## Work order
Write out the whole listing exactly as it is written below.

^^^^^^^^^^^^^^^^

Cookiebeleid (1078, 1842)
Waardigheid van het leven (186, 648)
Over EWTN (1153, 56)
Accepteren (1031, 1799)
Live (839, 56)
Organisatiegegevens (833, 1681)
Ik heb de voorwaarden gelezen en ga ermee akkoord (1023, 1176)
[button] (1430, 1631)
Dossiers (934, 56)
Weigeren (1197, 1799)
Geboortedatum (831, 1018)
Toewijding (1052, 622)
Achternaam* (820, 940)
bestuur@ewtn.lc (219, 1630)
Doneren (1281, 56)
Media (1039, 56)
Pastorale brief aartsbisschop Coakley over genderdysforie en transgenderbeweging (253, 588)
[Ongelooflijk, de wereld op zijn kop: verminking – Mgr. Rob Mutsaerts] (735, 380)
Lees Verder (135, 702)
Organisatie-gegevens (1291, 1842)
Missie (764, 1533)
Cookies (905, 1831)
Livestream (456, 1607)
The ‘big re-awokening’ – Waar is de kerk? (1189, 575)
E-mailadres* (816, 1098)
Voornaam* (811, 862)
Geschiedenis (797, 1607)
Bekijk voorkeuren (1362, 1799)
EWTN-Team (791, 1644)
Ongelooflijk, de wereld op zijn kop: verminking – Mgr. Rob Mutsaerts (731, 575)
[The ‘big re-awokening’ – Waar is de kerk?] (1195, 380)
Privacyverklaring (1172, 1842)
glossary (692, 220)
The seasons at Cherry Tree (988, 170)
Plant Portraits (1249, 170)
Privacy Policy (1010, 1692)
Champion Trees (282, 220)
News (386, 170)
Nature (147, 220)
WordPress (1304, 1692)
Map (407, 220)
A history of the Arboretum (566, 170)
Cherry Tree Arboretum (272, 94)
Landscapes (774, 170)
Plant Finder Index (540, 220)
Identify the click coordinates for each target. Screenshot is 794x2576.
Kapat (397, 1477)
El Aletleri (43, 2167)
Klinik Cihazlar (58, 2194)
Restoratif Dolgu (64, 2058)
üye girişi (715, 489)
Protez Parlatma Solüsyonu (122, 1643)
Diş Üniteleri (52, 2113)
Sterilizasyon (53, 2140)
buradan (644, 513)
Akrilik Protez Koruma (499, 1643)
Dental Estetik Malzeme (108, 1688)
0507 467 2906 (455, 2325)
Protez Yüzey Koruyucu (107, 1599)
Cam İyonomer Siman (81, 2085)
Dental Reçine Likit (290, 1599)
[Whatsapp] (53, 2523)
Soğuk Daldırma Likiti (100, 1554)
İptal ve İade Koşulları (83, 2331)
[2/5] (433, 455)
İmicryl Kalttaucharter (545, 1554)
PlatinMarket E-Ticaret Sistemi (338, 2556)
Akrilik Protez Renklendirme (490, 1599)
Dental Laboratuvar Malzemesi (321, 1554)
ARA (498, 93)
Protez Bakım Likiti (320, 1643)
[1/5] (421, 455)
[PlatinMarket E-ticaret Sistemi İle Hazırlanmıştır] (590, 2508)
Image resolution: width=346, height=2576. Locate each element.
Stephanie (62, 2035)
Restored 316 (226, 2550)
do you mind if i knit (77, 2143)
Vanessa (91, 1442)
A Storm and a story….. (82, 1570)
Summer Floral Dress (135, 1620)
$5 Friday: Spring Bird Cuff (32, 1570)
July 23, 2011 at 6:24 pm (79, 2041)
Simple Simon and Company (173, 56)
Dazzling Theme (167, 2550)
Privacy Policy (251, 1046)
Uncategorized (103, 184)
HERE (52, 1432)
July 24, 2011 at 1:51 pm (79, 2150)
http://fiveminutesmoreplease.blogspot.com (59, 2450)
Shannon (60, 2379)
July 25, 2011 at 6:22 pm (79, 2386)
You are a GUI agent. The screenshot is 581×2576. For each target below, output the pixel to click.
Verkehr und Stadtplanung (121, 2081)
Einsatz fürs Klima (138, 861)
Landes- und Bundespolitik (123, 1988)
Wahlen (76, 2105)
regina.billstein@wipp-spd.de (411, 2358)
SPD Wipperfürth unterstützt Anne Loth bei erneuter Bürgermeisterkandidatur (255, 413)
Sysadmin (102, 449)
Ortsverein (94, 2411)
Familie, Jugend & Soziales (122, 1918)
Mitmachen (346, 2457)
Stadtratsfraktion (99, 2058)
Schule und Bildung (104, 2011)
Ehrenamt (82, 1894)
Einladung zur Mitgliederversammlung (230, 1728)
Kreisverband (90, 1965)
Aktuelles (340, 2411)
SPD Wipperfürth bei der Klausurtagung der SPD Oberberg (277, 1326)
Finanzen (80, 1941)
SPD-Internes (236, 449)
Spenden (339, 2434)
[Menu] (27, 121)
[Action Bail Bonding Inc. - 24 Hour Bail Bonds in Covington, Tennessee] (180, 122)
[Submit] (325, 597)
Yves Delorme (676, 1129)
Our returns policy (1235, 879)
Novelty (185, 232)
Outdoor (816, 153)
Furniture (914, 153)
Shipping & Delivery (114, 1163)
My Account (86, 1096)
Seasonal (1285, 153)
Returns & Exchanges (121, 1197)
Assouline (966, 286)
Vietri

^^^^^^^^^^^^^^^^

## Exercise solution
Cookiebeleid (1078, 1842)
Waardigheid van het leven (186, 648)
Over EWTN (1153, 56)
Accepteren (1031, 1799)
Live (839, 56)
Organisatiegegevens (833, 1681)
Ik heb de voorwaarden gelezen en ga ermee akkoord (1023, 1176)
[button] (1430, 1631)
Dossiers (934, 56)
Weigeren (1197, 1799)
Geboortedatum (831, 1018)
Toewijding (1052, 622)
Achternaam* (820, 940)
bestuur@ewtn.lc (219, 1630)
Doneren (1281, 56)
Media (1039, 56)
Pastorale brief aartsbisschop Coakley over genderdysforie en transgenderbeweging (253, 588)
[Ongelooflijk, de wereld op zijn kop: verminking – Mgr. Rob Mutsaerts] (735, 380)
Lees Verder (135, 702)
Organisatie-gegevens (1291, 1842)
Missie (764, 1533)
Cookies (905, 1831)
Livestream (456, 1607)
The ‘big re-awokening’ – Waar is de kerk? (1189, 575)
E-mailadres* (816, 1098)
Voornaam* (811, 862)
Geschiedenis (797, 1607)
Bekijk voorkeuren (1362, 1799)
EWTN-Team (791, 1644)
Ongelooflijk, de wereld op zijn kop: verminking – Mgr. Rob Mutsaerts (731, 575)
[The ‘big re-awokening’ – Waar is de kerk?] (1195, 380)
Privacyverklaring (1172, 1842)
glossary (692, 220)
The seasons at Cherry Tree (988, 170)
Plant Portraits (1249, 170)
Privacy Policy (1010, 1692)
Champion Trees (282, 220)
News (386, 170)
Nature (147, 220)
WordPress (1304, 1692)
Map (407, 220)
A history of the Arboretum (566, 170)
Cherry Tree Arboretum (272, 94)
Landscapes (774, 170)
Plant Finder Index (540, 220)
Identify the click coordinates for each target. Screenshot is 794x2576.
Kapat (397, 1477)
El Aletleri (43, 2167)
Klinik Cihazlar (58, 2194)
Restoratif Dolgu (64, 2058)
üye girişi (715, 489)
Protez Parlatma Solüsyonu (122, 1643)
Diş Üniteleri (52, 2113)
Sterilizasyon (53, 2140)
buradan (644, 513)
Akrilik Protez Koruma (499, 1643)
Dental Estetik Malzeme (108, 1688)
0507 467 2906 (455, 2325)
Protez Yüzey Koruyucu (107, 1599)
Cam İyonomer Siman (81, 2085)
Dental Reçine Likit (290, 1599)
[Whatsapp] (53, 2523)
Soğuk Daldırma Likiti (100, 1554)
İptal ve İade Koşulları (83, 2331)
[2/5] (433, 455)
İmicryl Kalttaucharter (545, 1554)
PlatinMarket E-Ticaret Sistemi (338, 2556)
Akrilik Protez Renklendirme (490, 1599)
Dental Laboratuvar Malzemesi (321, 1554)
ARA (498, 93)
Protez Bakım Likiti (320, 1643)
[1/5] (421, 455)
[PlatinMarket E-ticaret Sistemi İle Hazırlanmıştır] (590, 2508)
Image resolution: width=346, height=2576. Locate each element.
Stephanie (62, 2035)
Restored 316 (226, 2550)
do you mind if i knit (77, 2143)
Vanessa (91, 1442)
A Storm and a story….. (82, 1570)
Summer Floral Dress (135, 1620)
$5 Friday: Spring Bird Cuff (32, 1570)
July 23, 2011 at 6:24 pm (79, 2041)
Simple Simon and Company (173, 56)
Dazzling Theme (167, 2550)
Privacy Policy (251, 1046)
Uncategorized (103, 184)
HERE (52, 1432)
July 24, 2011 at 1:51 pm (79, 2150)
http://fiveminutesmoreplease.blogspot.com (59, 2450)
Shannon (60, 2379)
July 25, 2011 at 6:22 pm (79, 2386)
You are a GUI agent. The screenshot is 581×2576. For each target below, output the pixel to click.
Verkehr und Stadtplanung (121, 2081)
Einsatz fürs Klima (138, 861)
Landes- und Bundespolitik (123, 1988)
Wahlen (76, 2105)
regina.billstein@wipp-spd.de (411, 2358)
SPD Wipperfürth unterstützt Anne Loth bei erneuter Bürgermeisterkandidatur (255, 413)
Sysadmin (102, 449)
Ortsverein (94, 2411)
Familie, Jugend & Soziales (122, 1918)
Mitmachen (346, 2457)
Stadtratsfraktion (99, 2058)
Schule und Bildung (104, 2011)
Ehrenamt (82, 1894)
Einladung zur Mitgliederversammlung (230, 1728)
Kreisverband (90, 1965)
Aktuelles (340, 2411)
SPD Wipperfürth bei der Klausurtagung der SPD Oberberg (277, 1326)
Finanzen (80, 1941)
SPD-Internes (236, 449)
Spenden (339, 2434)
[Menu] (27, 121)
[Action Bail Bonding Inc. - 24 Hour Bail Bonds in Covington, Tennessee] (180, 122)
[Submit] (325, 597)
Yves Delorme (676, 1129)
Our returns policy (1235, 879)
Novelty (185, 232)
Outdoor (816, 153)
Furniture (914, 153)
Shipping & Delivery (114, 1163)
My Account (86, 1096)
Seasonal (1285, 153)
Returns & Exchanges (121, 1197)
Assouline (966, 286)
Vietri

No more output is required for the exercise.